### STATED TASK
Please express the material below as a two-column CSV with the headers "text" and "answer," giving each text in the material its own row with its answer. Put every value in a single quoted field, replace line breaks with spaces, and leave the pictures out.

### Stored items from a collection
════
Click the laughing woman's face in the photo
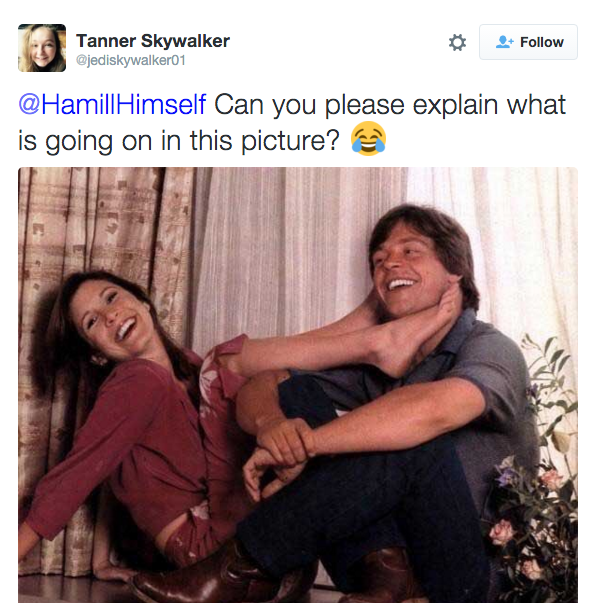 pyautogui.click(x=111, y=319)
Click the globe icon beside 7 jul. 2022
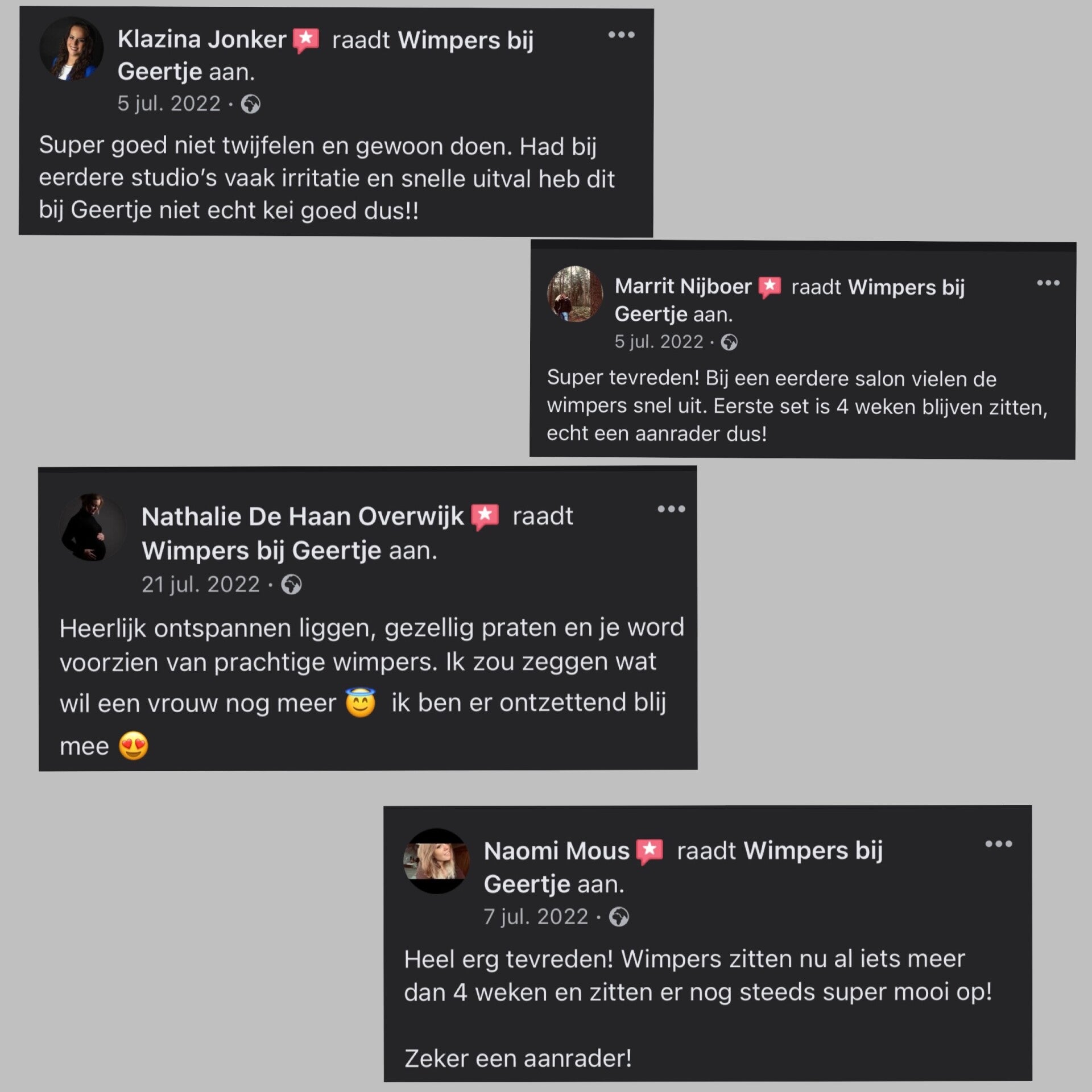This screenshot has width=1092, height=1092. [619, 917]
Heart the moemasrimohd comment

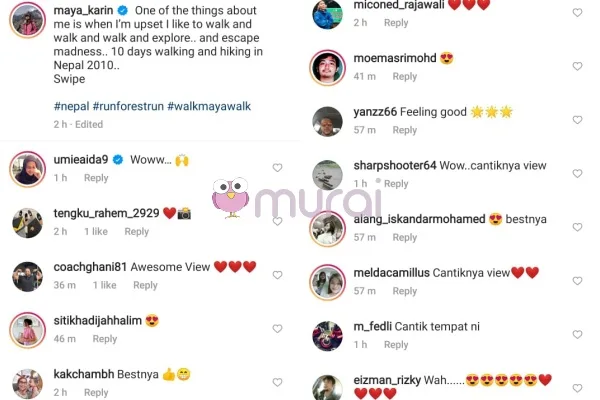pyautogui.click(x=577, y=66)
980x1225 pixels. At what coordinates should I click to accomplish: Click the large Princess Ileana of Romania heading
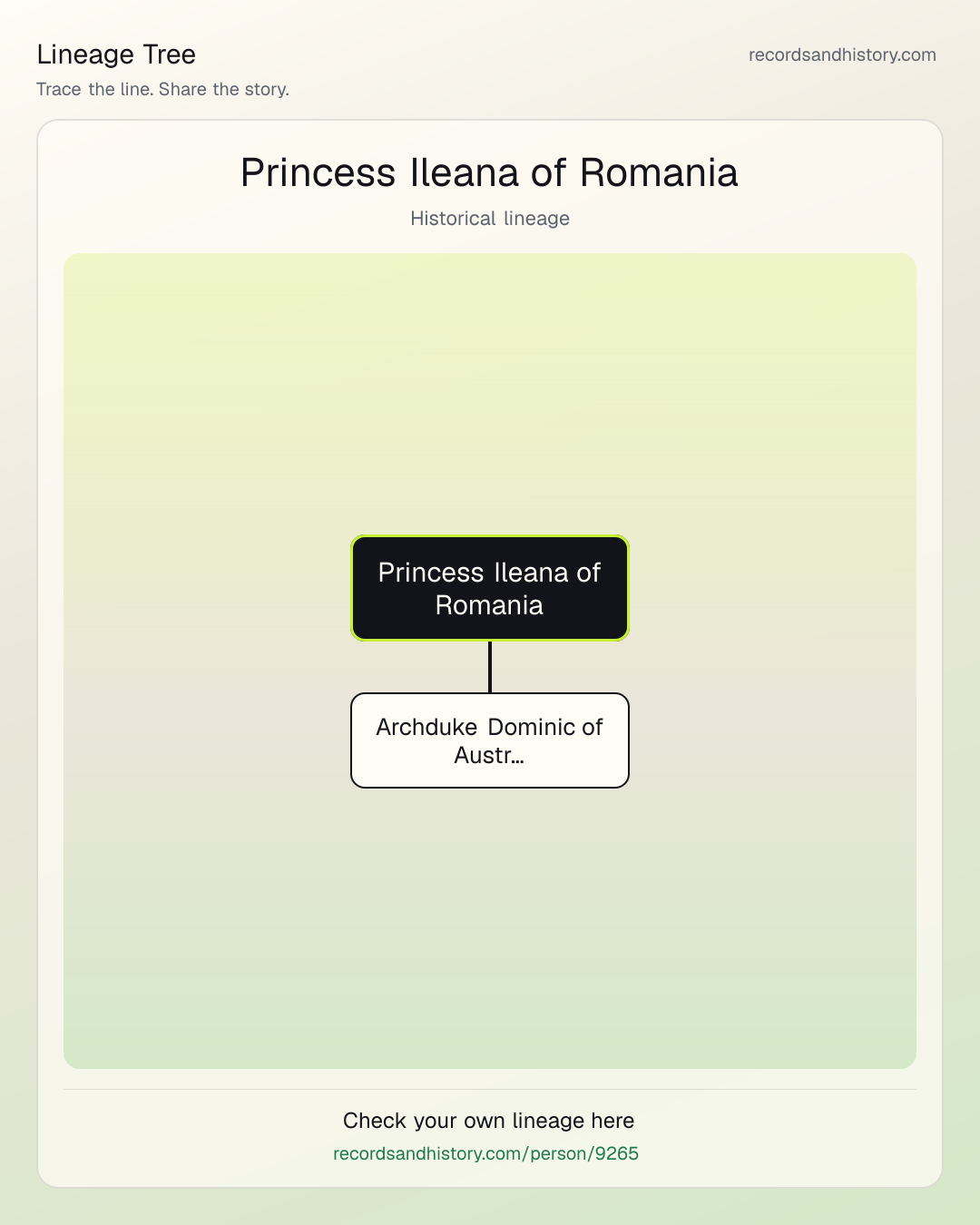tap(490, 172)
════
### EXERCISE RESULT
text,answer
"Click the laughing woman's face in the photo","pyautogui.click(x=111, y=319)"
"Click the globe icon beside 7 jul. 2022","This screenshot has width=1092, height=1092. [619, 917]"
"Heart the moemasrimohd comment","pyautogui.click(x=577, y=66)"
"980x1225 pixels. At what coordinates should I click to accomplish: Click the large Princess Ileana of Romania heading","tap(490, 172)"